45

В Ворошиловград прибыли ночью. Здесь во всём ещё чувствовался порядок, дисциплина, стабильность. Разгрузка санитарных вагонов эвакопоезда производилась быстро, чётко и организованно. Принимавшие в этом участие женщины были внимательны и участливы. Автомобили скорой помощи расположились ровными рядами на привокзальной площади в ожидании приёма раненых. Молодая женщина-врач в форме капитана медицинской службы руководила распределением больных по машинам и отправкой их в госпиталя. Несмотря на ночной час и требования светомаскировки, на привокзальной площади и улицах города было достаточно светло от ламп синего света и такого же света фар автомобилей.

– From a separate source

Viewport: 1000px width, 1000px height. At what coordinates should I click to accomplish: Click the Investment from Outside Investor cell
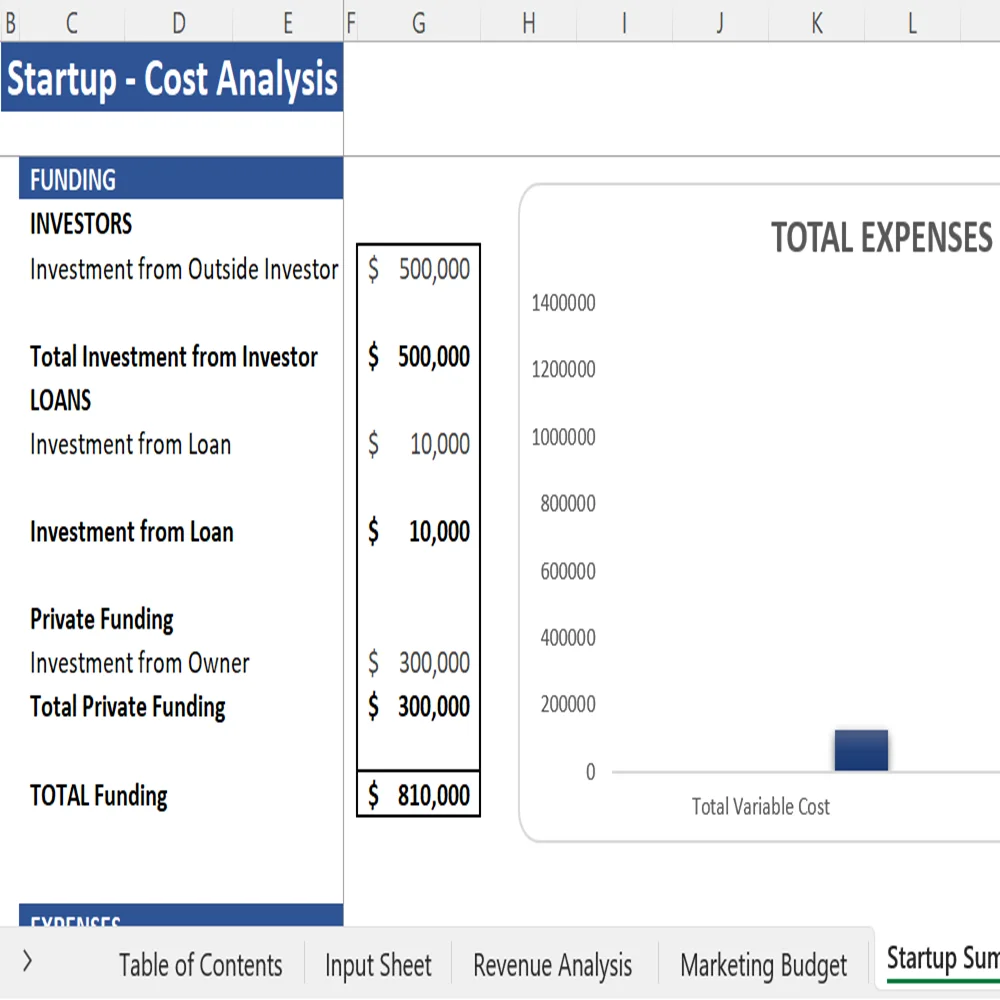pyautogui.click(x=183, y=269)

Нас доставили в стационарный военный госпиталь, где везде, начиная от приёмного отделения до больничных палат, был порядок, чистота и уют, характерные для медицинских учреждений высокого класса.

Всё здесь заметно отличалось от госпиталя в Лозовой, который больше походил на прифронтовую медсанчасть воинского подразделения. В приёмном отделении лежали ковры и было много цветов.

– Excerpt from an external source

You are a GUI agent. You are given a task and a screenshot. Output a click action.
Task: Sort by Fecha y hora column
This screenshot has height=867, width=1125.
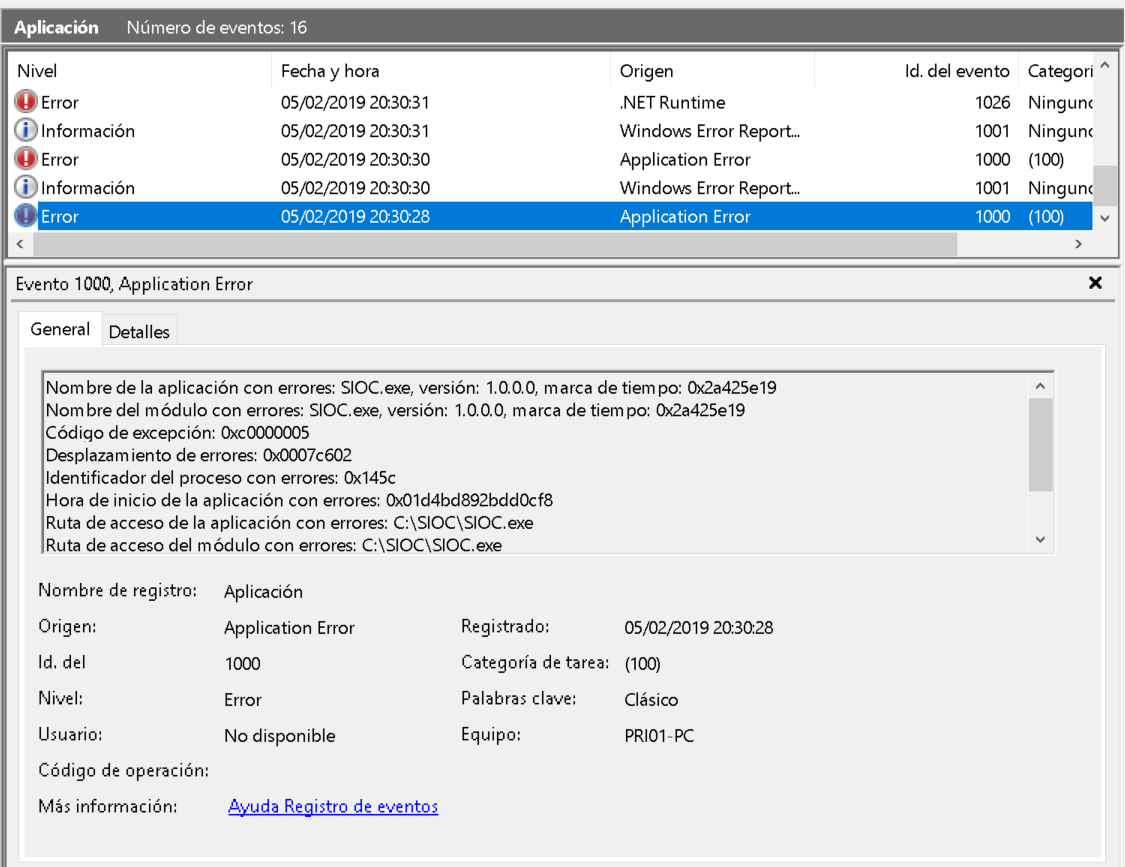[x=440, y=71]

После врачебного осмотра меня доставили в палату, где было всего четыре кровати, тумбочки и стол, покрытый белой салфеткой. Сестричка уложила меня в удобную кровать, напоила чаем и велела спать до врачебного обхода.

Из-за высокой температуры и сильной боли в колене уснуть не смог. Стонали от боли и мои соседи. Вероятно, это была палата для тяжелораненых. Только утром поел несколько ложек жидкой манной каши и выпил из чайника кофе.

Врачи при обходе долго обговаривали план лечения и пришли к выводу о необходимости повторной операции, как только спадёт температура и я немного окрепну. Назначили медикаменты, витамины и диету. Поили жидкими супами, бульонами, соками, какао и чаем. А ещё давали к обеду вино, а вечером кефир.

Палатным врачом был опытный, немолодой уже майор медслужбы, а медсёстрами - две, посменно меняющиеся, молоденькие девушки, недавние школьницы, окончившие краткосрочные курсы. Врач навещал нашу палату по несколько раз в день, а медсёстры почти не уходили из неё, и были очень добры и внимательны.

Лечение, уход и забота положительно сказались на моём состоянии и настроении. Появилась, хоть и слабая, надежда на выздоровление, какой-то интерес к жизни и к происходящим в стране и мире событиям.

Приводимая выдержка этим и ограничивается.